Steps to Conduct a Meta-Analysis with SPSS Version 28

Step 1: Prepare Your Data Before you begin your meta-analysis, you need to ensure you have the required data. The key variables include:

  • Effect Size (e.g., Cohen's d, Hedges' g, or Log Odds Ratio)
  • Variance or Standard Error of the effect size
  • Study ID for identifying individual studies

SPSS allows you to input both raw data (e.g., means, standard deviations) and pre-calculated effect sizes.

Step 2: Import Data into SPSS To use your data in SPSS, you can import it from Excel or other formats. To do this, go to "File > Import Data > Excel" to open the file.

Step 3: Open the Meta-Analysis Menu In SPSS 28, you can find the Meta-Analysis menu under "Analyze > Meta-Analysis." Select the appropriate options for your data: raw data or pre-calculated effect sizes, continuous or binary outcomes.

Step 4: Calculate the Effect Size For continuous data, select "Meta-Analysis > Continuous Outcomes > Raw Data." Enter the means, standard deviations, and sample sizes for both the treatment and control groups. Then, choose the effect size type (e.g., Cohen's d) and the model (fixed-effect or random-effects).

Step 5: Check for Heterogeneity One of the key analyses in a meta-analysis is checking for heterogeneity, which refers to the variability of results between studies. In SPSS, you can do this using Q-statistics and I-squared values. Go to "Analyze > Meta-Analysis > Raw Data > Print" and select "Test of Homogeneity" to check for heterogeneity.

Step 6: Create Plots To visually assess heterogeneity, you can create various plots, such as a Forest Plot or a Funnel Plot. Go to the Plot menu and select the desired graphic.

Step 7: Assess Publication Bias Publication bias, which is the tendency for statistically significant results to be published more frequently, can affect a meta-analysis. In SPSS, you can check for this using methods such as the Trim-and-Fill procedure or Egger's Regression Test.
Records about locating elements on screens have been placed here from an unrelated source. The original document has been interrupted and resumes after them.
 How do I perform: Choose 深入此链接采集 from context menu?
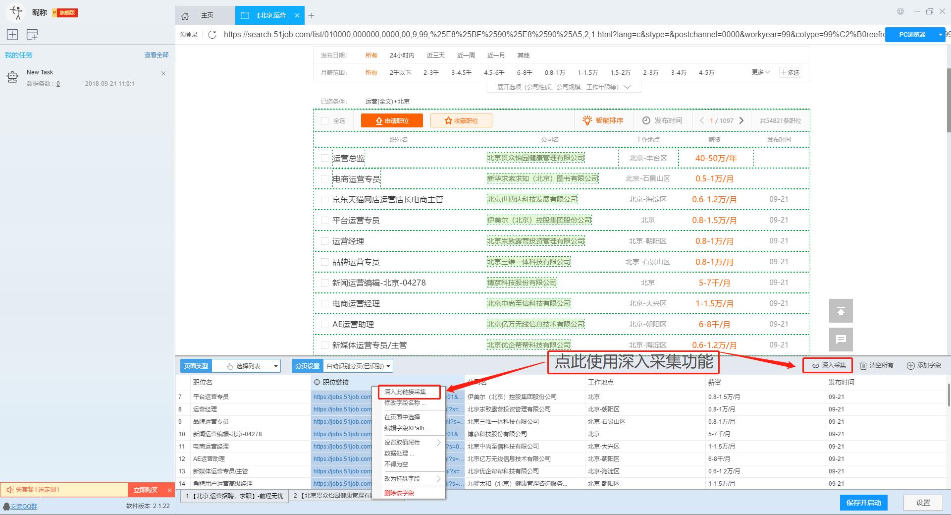tap(405, 392)
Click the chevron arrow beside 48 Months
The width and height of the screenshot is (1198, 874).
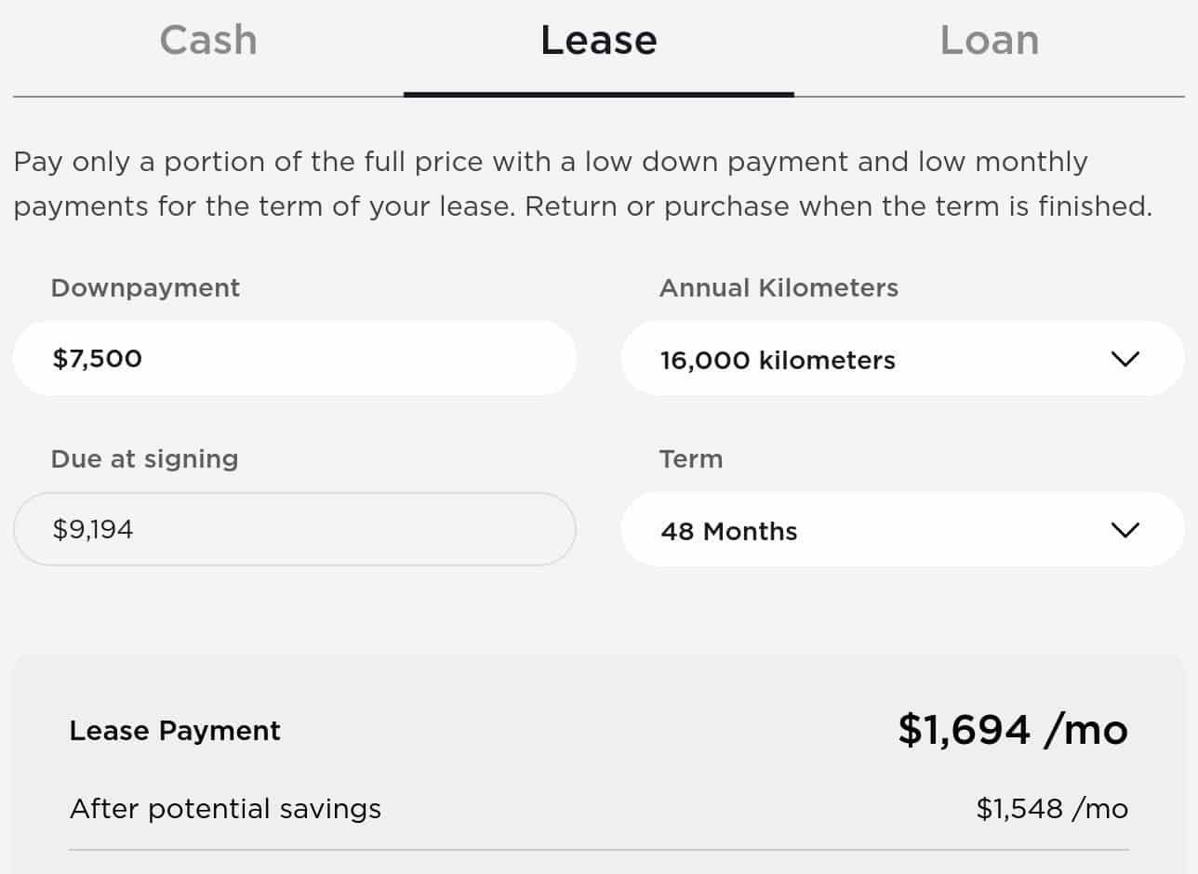[x=1125, y=530]
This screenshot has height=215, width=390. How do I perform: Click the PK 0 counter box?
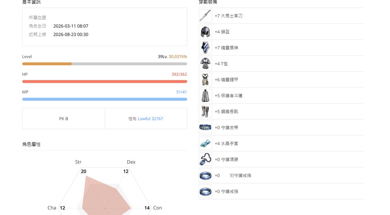click(x=64, y=119)
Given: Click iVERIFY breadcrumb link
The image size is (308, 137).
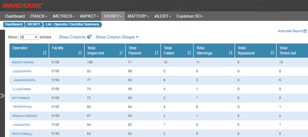Looking at the screenshot, I should 34,24.
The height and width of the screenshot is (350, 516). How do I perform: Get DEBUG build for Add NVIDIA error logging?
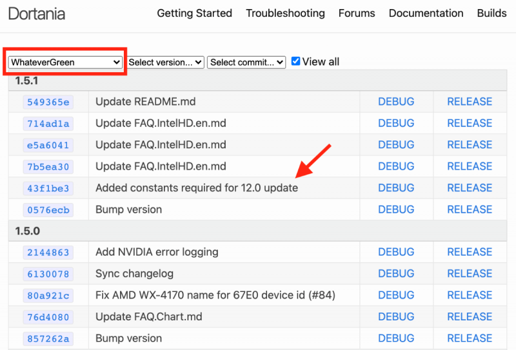[396, 252]
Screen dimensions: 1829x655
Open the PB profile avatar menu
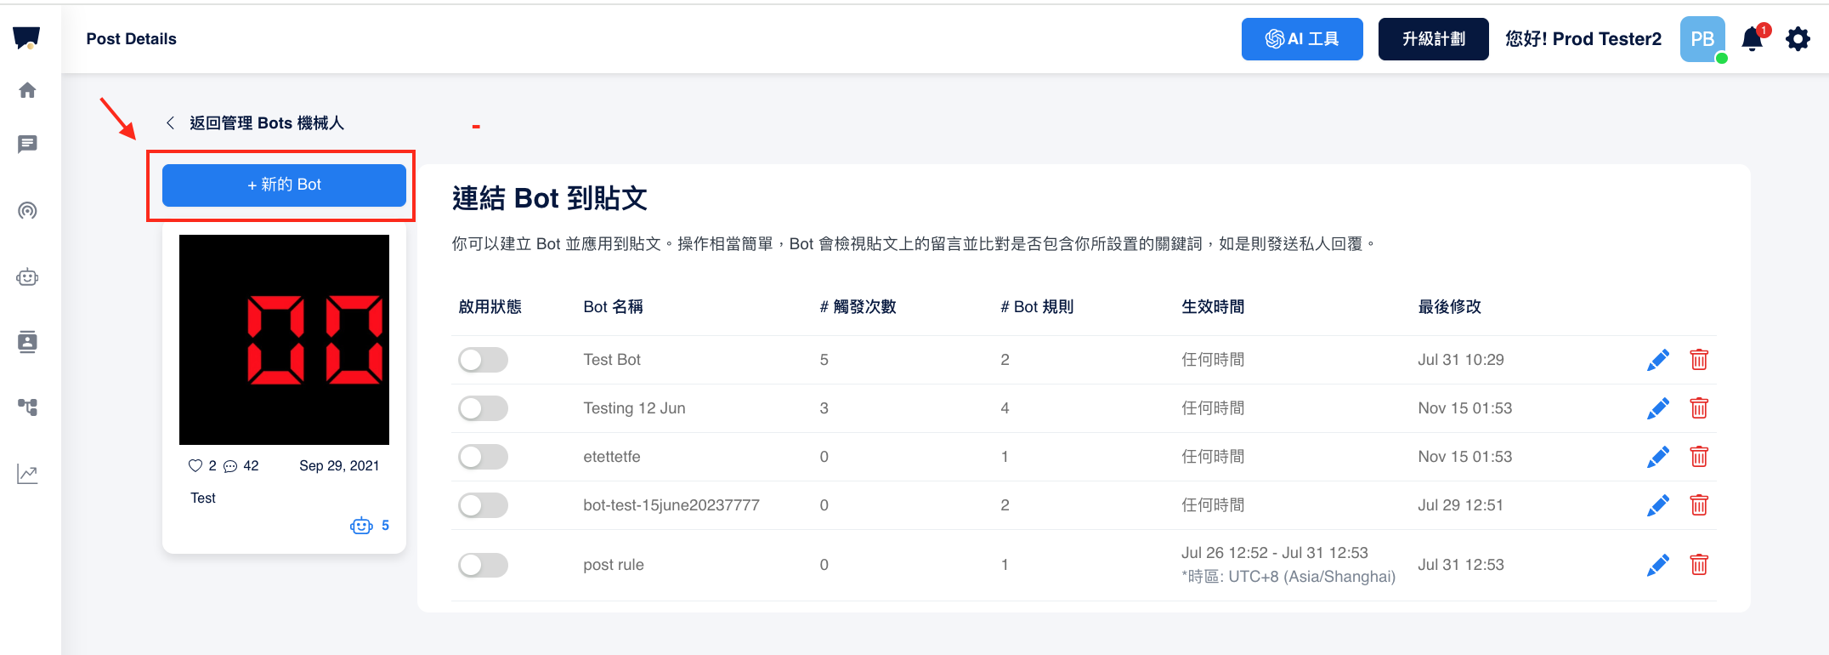pos(1702,39)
Step 8: Subgroup Analysis and Meta-Regression To examine the influence of moderators (e.g., study region, participant age), you can conduct a subgroup analysis or a meta-regression. In SPSS, you can enter moderator variables into the appropriate fields to perform these analyses.

Conclusion

SPSS Version 28 offers a user-friendly and comprehensive solution for conducting meta-analyses. With the new features in SPSS 28 for meta-analysis, researchers and students can perform effective analyses without extensive programming knowledge. From calculating effect sizes to checking for heterogeneity and publication bias, SPSS provides a suite of tools that make the meta-analysis process significantly easier. By following the steps outlined in this article, you can gain valuable insights by combining the results of multiple studies, laying a solid statistical foundation for your research.

Frequently Asked Questions (FAQ)

  1. What is a meta-analysis? A meta-analysis is a statistical method that combines the results of multiple studies to provide a summary answer to a research question.
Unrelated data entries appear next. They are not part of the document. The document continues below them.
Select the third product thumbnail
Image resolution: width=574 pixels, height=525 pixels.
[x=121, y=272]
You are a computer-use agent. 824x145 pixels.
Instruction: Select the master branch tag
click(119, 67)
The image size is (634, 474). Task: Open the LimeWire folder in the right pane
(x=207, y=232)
  2. How do I conduct a meta-analysis with SPSS Version 28? You need to prepare your data, open the meta-analysis menu in SPSS, select the effect size type and model, check for heterogeneity, and perform bias assessments and subgroup analyses.

  3. What effect sizes can I use in SPSS for a meta-analysis? You can use Cohen's d, Hedges' g, Glass' delta, Log Odds Ratio, and Risk Ratios, among others.
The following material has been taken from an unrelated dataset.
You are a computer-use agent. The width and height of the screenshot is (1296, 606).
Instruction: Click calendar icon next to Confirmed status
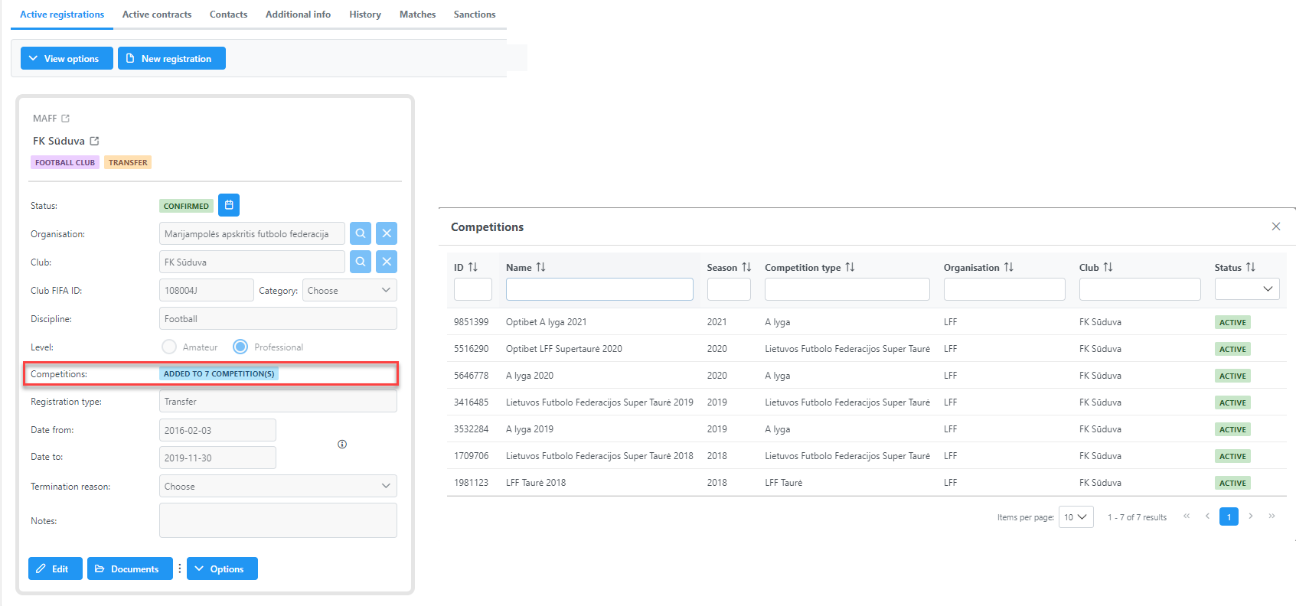pos(229,205)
  4. What is heterogeneity in a meta-analysis? Heterogeneity refers to the variability of results between different studies. It helps determine whether the studies are measuring a common effect or if there are differences between them.

  5. How can I detect publication bias in a meta-analysis? You can detect publication bias using tests such as the Trim-and-Fill procedure or Egger's Regression Test in SPSS.